If you’ve read “how to play the old man game” on this blog, you know explosiveness and athleticism aren’t part of the core tenets.
But being able to jump higher is useful in basketball.
You can do more things if you increase your vertical jump. You can grab rebounds better, you can contest shots better, and you can go for layups more effectively (and maybe… just maybe, you can go up for a dunk).
Now, there are many different ways to increase vertical jump. You can do power training, Olympic training, and plyometric training.
And these methods are effective. But these methods don’t fit the old man game principles. So, I’m going to share with you a different technique you can use to jump higher for basketball.

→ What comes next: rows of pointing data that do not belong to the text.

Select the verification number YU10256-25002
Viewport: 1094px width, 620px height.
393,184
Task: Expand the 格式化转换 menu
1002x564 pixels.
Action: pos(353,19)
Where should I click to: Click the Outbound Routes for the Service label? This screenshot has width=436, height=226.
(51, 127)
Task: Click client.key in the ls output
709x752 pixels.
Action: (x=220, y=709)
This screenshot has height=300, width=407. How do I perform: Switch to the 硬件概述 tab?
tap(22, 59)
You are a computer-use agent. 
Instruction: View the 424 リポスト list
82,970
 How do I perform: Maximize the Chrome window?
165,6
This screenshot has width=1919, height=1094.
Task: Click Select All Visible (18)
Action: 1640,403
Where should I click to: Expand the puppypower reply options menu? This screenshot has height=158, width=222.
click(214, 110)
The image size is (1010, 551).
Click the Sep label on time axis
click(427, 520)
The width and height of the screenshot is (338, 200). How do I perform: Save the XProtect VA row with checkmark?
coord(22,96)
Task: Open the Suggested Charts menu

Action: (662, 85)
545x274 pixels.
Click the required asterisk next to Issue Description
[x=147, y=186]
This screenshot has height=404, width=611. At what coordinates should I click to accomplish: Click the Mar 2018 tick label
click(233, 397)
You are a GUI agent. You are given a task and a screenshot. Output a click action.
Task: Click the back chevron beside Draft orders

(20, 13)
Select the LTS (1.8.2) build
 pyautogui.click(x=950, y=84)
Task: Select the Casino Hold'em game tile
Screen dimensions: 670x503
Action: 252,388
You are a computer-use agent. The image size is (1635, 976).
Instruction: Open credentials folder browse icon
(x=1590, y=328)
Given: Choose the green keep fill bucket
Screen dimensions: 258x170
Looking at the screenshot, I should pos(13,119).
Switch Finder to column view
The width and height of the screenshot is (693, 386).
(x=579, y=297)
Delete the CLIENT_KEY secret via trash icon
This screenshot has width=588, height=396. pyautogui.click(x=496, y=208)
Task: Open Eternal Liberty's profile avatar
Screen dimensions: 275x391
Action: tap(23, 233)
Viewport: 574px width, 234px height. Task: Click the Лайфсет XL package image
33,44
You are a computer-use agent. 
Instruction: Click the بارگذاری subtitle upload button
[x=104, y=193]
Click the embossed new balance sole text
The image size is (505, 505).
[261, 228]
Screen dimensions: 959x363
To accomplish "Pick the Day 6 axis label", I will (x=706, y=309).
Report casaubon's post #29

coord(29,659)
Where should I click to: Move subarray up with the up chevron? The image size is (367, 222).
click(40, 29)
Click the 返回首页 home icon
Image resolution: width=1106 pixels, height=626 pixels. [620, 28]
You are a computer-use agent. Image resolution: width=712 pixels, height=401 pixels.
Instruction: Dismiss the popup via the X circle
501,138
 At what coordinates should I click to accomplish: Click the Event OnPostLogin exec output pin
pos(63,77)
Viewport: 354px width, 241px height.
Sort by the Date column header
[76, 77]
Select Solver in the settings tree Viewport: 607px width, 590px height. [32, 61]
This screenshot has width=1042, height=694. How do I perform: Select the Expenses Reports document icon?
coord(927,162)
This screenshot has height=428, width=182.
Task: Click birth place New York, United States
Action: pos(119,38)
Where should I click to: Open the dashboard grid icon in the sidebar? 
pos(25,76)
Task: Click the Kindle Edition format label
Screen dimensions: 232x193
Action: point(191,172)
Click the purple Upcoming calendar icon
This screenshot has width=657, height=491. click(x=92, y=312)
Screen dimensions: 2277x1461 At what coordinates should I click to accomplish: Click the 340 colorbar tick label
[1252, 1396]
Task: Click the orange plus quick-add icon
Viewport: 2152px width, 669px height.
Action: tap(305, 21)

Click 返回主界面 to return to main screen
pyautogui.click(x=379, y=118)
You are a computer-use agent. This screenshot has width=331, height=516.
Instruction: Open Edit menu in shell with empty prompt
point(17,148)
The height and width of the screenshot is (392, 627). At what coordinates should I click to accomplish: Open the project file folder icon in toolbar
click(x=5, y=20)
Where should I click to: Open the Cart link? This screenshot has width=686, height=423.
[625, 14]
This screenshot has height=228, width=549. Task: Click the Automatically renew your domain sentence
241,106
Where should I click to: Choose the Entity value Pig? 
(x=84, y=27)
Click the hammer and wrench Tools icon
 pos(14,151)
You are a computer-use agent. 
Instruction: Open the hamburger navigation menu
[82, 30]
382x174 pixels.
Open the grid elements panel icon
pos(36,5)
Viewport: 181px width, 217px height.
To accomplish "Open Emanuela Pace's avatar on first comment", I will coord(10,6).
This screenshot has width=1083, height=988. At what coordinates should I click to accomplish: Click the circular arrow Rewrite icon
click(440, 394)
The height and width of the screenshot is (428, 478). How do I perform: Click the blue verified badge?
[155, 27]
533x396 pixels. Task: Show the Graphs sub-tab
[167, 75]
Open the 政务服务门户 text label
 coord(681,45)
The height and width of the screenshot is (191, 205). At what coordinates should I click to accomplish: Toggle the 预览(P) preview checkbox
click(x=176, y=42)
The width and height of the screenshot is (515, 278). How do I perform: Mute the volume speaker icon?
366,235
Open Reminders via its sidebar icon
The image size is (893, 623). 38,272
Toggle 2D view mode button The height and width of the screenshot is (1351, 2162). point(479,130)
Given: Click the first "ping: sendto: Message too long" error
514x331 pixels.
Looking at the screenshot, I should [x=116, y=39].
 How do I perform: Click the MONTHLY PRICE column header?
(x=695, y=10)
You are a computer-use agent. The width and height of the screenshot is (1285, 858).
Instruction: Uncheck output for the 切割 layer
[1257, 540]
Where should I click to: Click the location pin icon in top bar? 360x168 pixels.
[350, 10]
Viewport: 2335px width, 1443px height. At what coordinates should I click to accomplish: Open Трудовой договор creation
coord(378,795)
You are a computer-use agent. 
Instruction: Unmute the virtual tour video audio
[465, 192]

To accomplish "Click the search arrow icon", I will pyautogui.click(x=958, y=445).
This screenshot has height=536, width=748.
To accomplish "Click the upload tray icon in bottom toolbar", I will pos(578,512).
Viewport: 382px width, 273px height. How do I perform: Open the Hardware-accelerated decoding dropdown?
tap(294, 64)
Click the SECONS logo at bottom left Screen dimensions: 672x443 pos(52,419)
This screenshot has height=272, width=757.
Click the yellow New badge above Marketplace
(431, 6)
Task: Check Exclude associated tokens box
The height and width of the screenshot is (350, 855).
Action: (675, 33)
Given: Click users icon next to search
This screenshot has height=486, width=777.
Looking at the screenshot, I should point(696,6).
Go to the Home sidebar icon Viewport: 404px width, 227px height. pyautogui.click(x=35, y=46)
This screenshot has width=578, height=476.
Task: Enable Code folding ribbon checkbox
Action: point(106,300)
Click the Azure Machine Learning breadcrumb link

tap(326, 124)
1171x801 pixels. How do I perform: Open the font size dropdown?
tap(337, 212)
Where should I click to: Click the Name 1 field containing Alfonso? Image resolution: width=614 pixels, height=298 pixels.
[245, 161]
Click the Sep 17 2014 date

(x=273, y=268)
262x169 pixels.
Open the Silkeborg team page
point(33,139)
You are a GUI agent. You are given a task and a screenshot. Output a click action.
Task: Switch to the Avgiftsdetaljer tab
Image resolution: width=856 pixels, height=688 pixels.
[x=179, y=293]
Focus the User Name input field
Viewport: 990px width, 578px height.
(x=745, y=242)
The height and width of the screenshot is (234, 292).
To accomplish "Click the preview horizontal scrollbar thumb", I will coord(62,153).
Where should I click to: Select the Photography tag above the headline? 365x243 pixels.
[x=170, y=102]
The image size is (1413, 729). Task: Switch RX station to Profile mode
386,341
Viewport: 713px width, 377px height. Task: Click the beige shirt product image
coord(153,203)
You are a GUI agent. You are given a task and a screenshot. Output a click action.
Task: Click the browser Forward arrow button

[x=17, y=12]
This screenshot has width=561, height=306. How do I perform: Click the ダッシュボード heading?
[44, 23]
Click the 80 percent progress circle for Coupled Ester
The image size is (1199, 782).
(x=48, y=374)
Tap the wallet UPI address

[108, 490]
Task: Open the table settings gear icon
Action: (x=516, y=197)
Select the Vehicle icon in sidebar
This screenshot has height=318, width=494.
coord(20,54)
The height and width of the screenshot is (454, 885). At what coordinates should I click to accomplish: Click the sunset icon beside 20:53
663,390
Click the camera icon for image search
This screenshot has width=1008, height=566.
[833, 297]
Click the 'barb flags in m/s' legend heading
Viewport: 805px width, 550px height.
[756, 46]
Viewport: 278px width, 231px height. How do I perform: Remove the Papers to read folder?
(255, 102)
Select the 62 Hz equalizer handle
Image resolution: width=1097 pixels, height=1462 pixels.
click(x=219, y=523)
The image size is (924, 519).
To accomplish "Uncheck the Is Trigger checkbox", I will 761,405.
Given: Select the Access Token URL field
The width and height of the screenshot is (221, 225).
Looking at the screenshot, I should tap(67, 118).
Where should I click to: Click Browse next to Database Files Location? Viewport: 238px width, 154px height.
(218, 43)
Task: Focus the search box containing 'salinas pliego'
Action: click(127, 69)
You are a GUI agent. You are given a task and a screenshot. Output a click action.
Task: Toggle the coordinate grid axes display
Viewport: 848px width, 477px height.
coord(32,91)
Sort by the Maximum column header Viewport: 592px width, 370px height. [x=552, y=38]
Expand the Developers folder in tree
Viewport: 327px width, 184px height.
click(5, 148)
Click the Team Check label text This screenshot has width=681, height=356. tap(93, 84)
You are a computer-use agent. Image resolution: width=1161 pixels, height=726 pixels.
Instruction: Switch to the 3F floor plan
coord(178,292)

And that technique is with stretching.
Why I Prefer To Increase Vertical Jump Without Weights
When I was younger, I loved working on my explosion (my ability to jump higher, not making explosives or farting deafeningly. Just wanted to clear that up). It felt great to be able to attack the basket and lay the ball on someone and to be able to jump up and deny a shot (I grew up during the Vince Carter, Kobe Bryant, and the Tracy McGrady days).
Needless to say, I focused a lot on trying to increase my vertical. I spent a bunch of time doing plyometric exercises and copying workouts that I saw in Dragon Ball Z.
After a few months, my vertical jump did increase a bit as a result (and I can thank anime for that). So, I continued to use these methods and play this style.
But as I got older, I noticed my body ached after playing basketball or doing plyometrics. My legs and lower back would be sore for days, too.
And the reason why was because I was jumping around too much. And also because my body aged. But mainly because I was jumping around while doing plyometric exercises and also while I was playing basketball.
My body couldn’t take all that pounding and impact.
Luckily for me, I found a new method of working on my vertical –a method that wasn’t just easier on my body but also fixed it.
The Stretches That Increase Your Jumping
So, here are the stretches you can do to increase vertical jump:
- Mackenzie Press-up
- Calf Stretch
- Hip Flexor Lunge Stretch
When doing these stretches, you should hold each for 20-30 seconds and do 2-3 sets. Also, and this is obvious, but remember to stretch both sides.
How Can Stretching Increase Vertical Jump?
According to experts, jumping is a three-extension movement. So if you decrease resistance and increase your range of motion, you can extend longer when you jump. You may not get more lift or airtime by doing this, but you’ll definitely be able to reach higher.
These stretches can also increase your sprinting speed, which is a good exercise for increasing lower-body strength and cardio.
Additionally, by doing these three stretches, not only will you loosen up your muscles, priming them to jump higher, but you’ll also fix your posture. This will prevent injuries (and, more importantly, it’ll feel nice).
Exercises You Can Do To Jump Higher
In addition to these stretches, you should also do some light bodyweight exercises. These will maximize your jumping potential (Old Man Game way) and condition your legs for basketball.
The movements are:
- Broad Jump
- Calf Raises
You should do these after the stretches. As for sets and reps, try to go for 3 sets of 8-10 reps, once or twice a week.
Do these exercises with max effort, but start off slow at the beginning.
READ MORE: The Steve Nash Home Bodyweight Workout
These stretches and exercises aren’t anything extremely strenuous. But if you do them correctly, consistently, and mindfully, you can leap higher. And you’ll be doing it the old man way.